Famous poets from Auden to Heaney have written about Cavafy, introduced his translations, and acknowledged his influence on their own work. The texts of Cavafy’s unfinished poems, now translated by Mendelsohn for the first time, were pieced together from fragmentary successive drafts by the Italian scholar Renata Lavagnini, with the minute care–and the same technique–normally lavished only on the papyrus scraps of a major classical author, and their retrieval was hailed as a major literary discovery. If the Greeks, as is sometimes alleged, invented irony, this has to be an almost unrivalled example of it. What, we may well ask ourselves, has been the secret of this marginal Hellenist’s astonishing and unprecedented success in the Anglo-American literary world?

Constantine Petrou Photiades Cavafy was born, the youngest of seven brothers, in Alexandria, on April 29, 1863. His ancestry, in which he took great pride, included several distinguished Phanariots, that is, high Greek officials in the service of the Ottoman government and the Patriarchate at Constantinople. Many Phanariots boasted of their illustrious Byzantine ancestry, and several of Cavafy’s poems show a strong emotional sympathy with the aristocratic emperor (and subsequent monastic theologian) John VI Kantakouzenos, who reigned in the fourteenth century.

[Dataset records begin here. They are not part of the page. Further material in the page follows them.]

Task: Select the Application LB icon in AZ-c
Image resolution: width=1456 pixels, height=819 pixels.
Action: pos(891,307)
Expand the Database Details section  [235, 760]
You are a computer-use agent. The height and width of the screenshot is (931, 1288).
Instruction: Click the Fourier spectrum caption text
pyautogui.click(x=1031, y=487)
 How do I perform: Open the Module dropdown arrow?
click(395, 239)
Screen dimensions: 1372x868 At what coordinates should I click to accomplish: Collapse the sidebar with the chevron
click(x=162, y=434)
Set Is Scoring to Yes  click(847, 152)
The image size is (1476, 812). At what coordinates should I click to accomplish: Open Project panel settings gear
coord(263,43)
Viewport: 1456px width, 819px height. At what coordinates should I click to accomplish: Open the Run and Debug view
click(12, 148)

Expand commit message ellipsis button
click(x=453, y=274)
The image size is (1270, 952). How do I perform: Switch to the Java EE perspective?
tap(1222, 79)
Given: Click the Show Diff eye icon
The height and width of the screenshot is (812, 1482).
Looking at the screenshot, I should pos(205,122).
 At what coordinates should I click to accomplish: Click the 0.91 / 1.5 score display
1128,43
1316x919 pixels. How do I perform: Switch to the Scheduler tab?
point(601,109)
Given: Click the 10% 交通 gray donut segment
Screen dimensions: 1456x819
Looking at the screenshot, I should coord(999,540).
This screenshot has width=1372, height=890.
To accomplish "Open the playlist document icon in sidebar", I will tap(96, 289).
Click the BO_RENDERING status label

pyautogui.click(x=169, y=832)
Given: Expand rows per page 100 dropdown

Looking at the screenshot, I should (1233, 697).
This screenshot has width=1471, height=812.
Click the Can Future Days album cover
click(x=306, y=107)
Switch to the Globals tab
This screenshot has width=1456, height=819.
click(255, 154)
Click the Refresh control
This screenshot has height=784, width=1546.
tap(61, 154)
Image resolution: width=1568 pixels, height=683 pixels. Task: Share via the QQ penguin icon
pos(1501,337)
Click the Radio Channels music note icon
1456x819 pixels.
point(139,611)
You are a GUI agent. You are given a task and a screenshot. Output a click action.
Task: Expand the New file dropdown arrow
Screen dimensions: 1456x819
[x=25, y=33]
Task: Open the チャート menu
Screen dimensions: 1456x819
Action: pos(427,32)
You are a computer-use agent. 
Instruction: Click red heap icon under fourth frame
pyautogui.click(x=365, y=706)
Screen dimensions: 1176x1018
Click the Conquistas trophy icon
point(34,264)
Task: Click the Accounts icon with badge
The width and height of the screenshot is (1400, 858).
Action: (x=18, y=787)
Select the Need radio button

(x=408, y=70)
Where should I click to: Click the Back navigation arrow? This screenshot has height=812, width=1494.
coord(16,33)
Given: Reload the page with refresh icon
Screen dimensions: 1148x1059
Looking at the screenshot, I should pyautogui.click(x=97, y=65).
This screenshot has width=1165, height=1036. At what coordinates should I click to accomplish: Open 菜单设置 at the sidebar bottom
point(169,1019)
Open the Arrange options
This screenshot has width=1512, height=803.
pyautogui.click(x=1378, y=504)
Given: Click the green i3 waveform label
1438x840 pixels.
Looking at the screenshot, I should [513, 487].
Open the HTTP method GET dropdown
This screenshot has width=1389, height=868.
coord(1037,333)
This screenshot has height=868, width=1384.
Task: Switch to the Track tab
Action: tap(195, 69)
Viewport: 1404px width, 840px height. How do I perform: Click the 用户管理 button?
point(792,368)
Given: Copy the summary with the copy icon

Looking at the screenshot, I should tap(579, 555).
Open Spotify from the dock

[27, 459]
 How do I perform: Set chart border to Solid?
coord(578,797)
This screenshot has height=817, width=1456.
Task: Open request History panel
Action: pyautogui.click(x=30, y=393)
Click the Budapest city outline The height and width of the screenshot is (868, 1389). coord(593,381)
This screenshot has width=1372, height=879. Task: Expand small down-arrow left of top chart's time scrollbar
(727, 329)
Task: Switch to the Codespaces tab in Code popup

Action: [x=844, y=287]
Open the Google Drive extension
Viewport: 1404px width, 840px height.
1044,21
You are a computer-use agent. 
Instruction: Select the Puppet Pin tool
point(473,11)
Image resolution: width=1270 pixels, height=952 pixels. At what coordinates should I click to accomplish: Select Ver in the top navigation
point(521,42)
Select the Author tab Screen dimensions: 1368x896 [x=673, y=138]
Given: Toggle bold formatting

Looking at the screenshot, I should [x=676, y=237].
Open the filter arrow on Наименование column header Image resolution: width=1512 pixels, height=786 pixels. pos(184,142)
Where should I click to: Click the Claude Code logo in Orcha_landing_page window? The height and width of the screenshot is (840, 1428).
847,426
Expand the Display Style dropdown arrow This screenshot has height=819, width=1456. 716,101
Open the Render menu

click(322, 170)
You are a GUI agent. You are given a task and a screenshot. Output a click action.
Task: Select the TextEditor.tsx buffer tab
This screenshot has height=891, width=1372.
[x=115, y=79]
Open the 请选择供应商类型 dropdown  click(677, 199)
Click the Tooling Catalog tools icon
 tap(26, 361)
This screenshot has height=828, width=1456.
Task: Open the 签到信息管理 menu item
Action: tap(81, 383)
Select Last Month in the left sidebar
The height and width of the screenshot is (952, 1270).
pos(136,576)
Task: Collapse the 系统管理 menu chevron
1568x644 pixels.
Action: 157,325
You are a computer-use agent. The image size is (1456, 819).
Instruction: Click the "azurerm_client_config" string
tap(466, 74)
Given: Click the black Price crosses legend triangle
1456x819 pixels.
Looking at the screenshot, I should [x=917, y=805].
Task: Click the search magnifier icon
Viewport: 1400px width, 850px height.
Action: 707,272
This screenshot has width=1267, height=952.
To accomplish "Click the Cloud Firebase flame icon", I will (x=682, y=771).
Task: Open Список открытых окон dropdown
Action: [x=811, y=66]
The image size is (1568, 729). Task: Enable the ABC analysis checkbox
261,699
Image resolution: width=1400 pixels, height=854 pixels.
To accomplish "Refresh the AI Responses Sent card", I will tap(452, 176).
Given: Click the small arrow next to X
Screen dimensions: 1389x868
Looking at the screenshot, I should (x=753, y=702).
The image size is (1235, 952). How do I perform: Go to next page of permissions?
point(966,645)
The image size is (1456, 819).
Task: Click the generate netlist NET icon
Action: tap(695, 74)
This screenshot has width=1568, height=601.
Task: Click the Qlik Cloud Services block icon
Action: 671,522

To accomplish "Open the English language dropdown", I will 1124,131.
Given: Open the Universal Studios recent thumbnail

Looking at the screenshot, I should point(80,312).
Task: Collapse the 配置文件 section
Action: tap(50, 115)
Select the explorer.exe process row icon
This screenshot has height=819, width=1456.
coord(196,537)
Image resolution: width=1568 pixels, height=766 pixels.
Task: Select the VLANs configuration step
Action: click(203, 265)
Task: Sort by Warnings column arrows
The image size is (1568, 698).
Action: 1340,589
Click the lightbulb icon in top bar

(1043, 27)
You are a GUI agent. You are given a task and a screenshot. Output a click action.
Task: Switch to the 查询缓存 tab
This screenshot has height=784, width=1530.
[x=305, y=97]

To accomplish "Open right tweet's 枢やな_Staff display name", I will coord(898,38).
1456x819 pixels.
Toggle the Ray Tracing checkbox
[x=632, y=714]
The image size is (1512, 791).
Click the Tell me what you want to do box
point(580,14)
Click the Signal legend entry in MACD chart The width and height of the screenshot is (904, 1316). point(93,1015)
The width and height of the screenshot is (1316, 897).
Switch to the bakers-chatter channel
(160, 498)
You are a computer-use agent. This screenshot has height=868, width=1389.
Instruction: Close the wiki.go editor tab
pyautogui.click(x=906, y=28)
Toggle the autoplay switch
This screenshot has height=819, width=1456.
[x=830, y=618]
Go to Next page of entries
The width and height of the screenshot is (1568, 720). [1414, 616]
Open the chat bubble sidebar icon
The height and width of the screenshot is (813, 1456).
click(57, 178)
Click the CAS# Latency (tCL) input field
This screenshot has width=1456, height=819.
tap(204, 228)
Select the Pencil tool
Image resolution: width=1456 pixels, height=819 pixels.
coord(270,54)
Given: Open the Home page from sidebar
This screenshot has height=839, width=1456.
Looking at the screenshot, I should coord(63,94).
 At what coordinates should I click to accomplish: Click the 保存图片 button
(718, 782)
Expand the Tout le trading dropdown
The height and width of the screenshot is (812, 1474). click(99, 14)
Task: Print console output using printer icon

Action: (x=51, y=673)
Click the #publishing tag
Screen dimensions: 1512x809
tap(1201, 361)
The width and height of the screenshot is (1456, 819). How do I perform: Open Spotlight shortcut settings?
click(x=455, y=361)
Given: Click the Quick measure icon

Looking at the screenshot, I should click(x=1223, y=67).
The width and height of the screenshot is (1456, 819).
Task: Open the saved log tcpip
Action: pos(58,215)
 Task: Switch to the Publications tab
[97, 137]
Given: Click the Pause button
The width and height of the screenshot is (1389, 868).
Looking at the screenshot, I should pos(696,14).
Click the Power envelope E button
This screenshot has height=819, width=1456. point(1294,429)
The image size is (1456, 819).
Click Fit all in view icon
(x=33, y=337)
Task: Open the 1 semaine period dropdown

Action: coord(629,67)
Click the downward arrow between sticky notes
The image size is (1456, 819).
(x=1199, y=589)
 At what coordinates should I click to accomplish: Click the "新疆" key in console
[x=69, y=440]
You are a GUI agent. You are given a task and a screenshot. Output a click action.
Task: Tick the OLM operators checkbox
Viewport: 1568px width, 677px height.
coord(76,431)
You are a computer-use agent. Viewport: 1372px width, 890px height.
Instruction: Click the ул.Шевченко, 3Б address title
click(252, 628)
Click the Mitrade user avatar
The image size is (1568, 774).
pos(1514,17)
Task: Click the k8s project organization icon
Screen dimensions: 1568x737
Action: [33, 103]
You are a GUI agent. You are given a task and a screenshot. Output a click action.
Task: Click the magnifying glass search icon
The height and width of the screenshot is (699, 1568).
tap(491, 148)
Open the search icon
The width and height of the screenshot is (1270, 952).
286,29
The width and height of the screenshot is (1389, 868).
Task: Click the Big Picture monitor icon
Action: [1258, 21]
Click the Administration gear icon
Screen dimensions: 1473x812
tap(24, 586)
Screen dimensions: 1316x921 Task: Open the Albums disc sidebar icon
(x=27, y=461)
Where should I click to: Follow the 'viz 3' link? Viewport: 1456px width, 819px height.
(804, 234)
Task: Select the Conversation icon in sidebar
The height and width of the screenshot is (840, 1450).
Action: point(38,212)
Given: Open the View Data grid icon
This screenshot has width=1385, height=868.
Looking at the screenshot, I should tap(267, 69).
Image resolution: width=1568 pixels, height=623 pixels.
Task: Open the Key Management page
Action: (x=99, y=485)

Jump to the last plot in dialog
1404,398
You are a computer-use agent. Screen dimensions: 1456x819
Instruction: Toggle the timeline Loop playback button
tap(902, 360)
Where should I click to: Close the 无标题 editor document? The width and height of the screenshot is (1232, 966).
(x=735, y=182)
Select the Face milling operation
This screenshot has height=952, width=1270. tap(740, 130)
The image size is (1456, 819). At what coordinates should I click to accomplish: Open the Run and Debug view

Cavafy’s center was never in the Greek homeland. When, in his poem “In Church,” his thoughts turn “to the great glories of our race,” he is not thinking of Periclean Athens. He is stirred, rather, by what Mendelsohn translates as “our illustrious Byzantinism.” It is the Byzantine patrician in Cavafy that we hear when he remarks, cuttingly, as quoted by E.M. Forster: “Aristocracy in modern Greece? To be an aristocrat there is to have made a corner in coffee in Piraeus in 1849.”